▶

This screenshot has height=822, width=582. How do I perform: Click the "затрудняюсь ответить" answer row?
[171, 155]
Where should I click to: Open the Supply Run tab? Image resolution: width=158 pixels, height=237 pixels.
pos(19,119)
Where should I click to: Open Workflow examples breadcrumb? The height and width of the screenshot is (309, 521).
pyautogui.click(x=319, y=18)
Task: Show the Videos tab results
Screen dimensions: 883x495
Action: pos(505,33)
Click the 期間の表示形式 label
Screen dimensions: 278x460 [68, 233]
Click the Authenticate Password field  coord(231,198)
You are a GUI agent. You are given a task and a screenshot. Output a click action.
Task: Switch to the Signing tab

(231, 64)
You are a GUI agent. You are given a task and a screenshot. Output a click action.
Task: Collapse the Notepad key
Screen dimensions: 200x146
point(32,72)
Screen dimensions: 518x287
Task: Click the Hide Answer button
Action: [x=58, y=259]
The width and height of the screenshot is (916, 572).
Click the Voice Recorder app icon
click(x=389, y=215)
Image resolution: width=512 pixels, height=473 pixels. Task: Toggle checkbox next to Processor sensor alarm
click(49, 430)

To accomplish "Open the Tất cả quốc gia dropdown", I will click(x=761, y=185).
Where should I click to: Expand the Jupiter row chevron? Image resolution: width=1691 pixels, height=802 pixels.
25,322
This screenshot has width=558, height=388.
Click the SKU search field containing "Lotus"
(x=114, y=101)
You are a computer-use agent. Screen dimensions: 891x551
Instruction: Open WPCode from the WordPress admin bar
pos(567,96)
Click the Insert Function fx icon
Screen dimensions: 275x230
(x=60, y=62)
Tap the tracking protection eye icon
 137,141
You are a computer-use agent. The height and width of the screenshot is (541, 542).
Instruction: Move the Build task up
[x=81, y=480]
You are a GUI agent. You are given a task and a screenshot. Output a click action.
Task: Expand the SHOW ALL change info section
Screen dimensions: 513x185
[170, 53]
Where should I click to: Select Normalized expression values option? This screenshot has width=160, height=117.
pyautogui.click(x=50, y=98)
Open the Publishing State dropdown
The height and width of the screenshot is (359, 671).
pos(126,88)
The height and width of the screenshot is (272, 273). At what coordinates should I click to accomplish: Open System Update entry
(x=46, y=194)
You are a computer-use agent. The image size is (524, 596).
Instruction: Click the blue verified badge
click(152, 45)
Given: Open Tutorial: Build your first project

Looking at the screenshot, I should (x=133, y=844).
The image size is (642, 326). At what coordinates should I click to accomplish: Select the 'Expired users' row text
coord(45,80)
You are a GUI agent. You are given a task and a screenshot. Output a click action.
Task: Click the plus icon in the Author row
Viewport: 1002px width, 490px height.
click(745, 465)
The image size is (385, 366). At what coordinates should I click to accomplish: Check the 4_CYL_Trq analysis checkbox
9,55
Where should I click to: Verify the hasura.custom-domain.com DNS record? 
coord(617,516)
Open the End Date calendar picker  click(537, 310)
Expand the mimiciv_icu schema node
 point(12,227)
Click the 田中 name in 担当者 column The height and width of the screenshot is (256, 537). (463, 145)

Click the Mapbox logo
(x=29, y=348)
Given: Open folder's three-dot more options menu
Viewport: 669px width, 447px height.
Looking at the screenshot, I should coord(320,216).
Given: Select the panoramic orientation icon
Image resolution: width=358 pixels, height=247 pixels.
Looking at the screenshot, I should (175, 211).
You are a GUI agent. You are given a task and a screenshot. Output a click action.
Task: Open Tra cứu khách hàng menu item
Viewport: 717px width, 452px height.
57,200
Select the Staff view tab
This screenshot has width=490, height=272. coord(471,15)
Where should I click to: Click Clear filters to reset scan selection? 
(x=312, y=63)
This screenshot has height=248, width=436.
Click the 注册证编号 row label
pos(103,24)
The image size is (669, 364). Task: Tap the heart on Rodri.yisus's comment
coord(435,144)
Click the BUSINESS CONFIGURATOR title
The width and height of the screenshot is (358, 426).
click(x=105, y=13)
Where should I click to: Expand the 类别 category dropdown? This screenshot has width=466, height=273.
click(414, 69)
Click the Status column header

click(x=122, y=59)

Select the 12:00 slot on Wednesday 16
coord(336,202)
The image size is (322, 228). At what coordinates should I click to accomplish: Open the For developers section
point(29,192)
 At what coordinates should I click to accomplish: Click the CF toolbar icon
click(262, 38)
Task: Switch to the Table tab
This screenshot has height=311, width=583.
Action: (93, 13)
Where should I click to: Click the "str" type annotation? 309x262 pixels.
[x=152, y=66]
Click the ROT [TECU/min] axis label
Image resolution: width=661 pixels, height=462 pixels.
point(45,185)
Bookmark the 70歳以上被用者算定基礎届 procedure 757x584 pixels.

◀

== EXERCISE ==
Taking the records above, retype every line from the one with "Open the End" down to the one with "Task: Open Tra cứu khách hàng menu item", exactly and with nothing else.

== EXPECTED ANSWER ==
Open the End Date calendar picker  click(537, 310)
Expand the mimiciv_icu schema node
 point(12,227)
Click the 田中 name in 担当者 column The height and width of the screenshot is (256, 537). (463, 145)

Click the Mapbox logo
(x=29, y=348)
Given: Open folder's three-dot more options menu
Viewport: 669px width, 447px height.
Looking at the screenshot, I should coord(320,216).
Given: Select the panoramic orientation icon
Image resolution: width=358 pixels, height=247 pixels.
Looking at the screenshot, I should (175, 211).
You are a GUI agent. You are given a task and a screenshot. Output a click action.
Task: Open Tra cứu khách hàng menu item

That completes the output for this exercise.